Oireachtas Joint and Select Committees

Thursday, 13 May 2021

Joint Oireachtas Committee on Disability Matters

Progressing Disability Services Model and Withdrawal of Occupational Therapies from Schools: Engagement with HSE

Professor Malcolm MacLachlan:

I thank the Deputy for her questions. I fully agree that the New Brunswick model she described is very attractive. It is also consistent with the development of the children's disability network teams. One of the ideas behind those teams is to deliver on the ethos of the UN Convention on the Rights of Persons with Disabilities, CRPD, which stresses delivering services to people in their community so that children with disability can live fully as members of their community and interact with other children like them. The introduction of the CDNTs is a key element of that. Clearly, we are talking from the health service side, and there is also an education side. From the health service perspective, the New Brunswick model would be entirely consistent with what we are interested in doing.

The Deputy mentioned some concerns about consultation. In the last year the HSE established the new national clinical programme for people with disabilities. That programme's function is clinical design - designing how services should be delivered. This programme is different in a number of ways from other clinical programmes in the HSE.

With regard to consultation, for instance, we have three service users, four service providers and several different professions.

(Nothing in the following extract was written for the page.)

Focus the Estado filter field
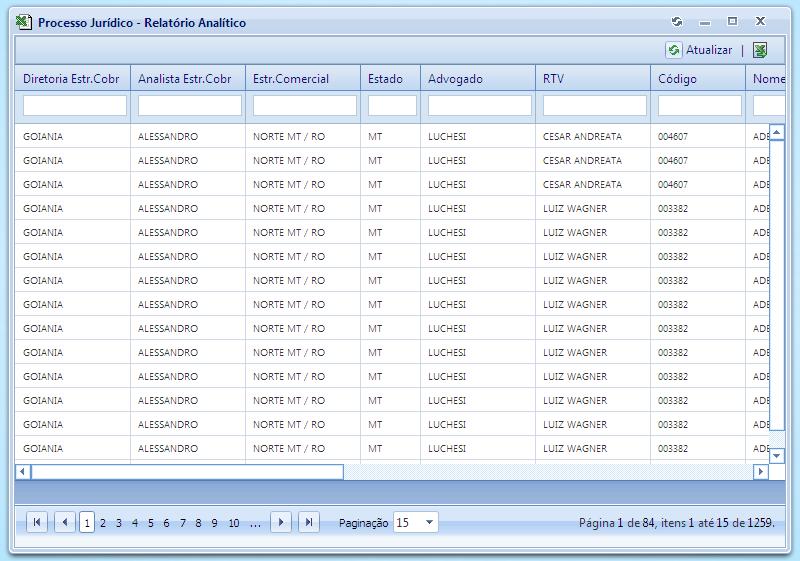The image size is (800, 561). point(391,105)
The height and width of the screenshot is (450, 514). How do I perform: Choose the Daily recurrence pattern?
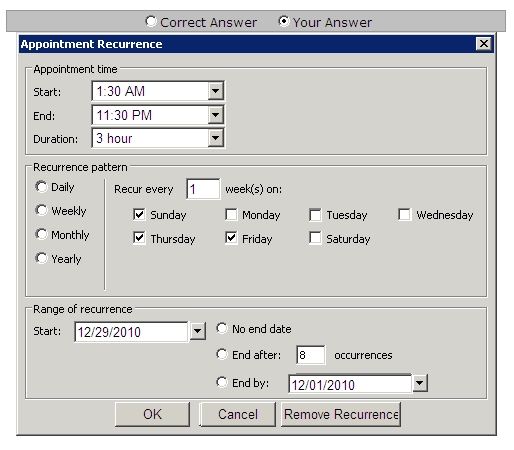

We have the confidential recipient and our chair is a person with a disability and is independent of the HSE. We have designed the system like this very deliberately to have good consultation and representation of other voices. Our clinical design is very much grounded on identifying the needs of people with disabilities. In the future, members will see a significant level of interaction and consultation with people with disabilities. That has been going on for several years so it is a question of it being built on and formalised by the clinical programme. The symbolism of formalising it is really important.

Dr. Morgan referred to some work that the National Clinical Programme for People with Disability has been doing on remote working during Covid. I absolutely agree with the comment that Covid has really hit children, their families and their carers incredibly hard. We have clinicians who were not very familiar with remote working before Covid. When we surveyed staff, we discovered that of the 88 respondents who were clinicians working on the front line, fewer than one third had experience of doing remote work. Now, at this point in the Covid pandemic, all but two are working remotely. Remote working is not in any way a substitute for person-to-person interaction but it does have some benefits in that it has allowed us to reach out to a broader range of people. It has allowed parents to attend sessions that they were not able to attend before, for instance. In future, we want to take on board some of the lessons and benefits. These relate very much to inclusion value and the participation of people with a disability and their supporters. The model of care we are trying to promote involves putting children and families first and seeking to serve them in the community rather than in a specific location.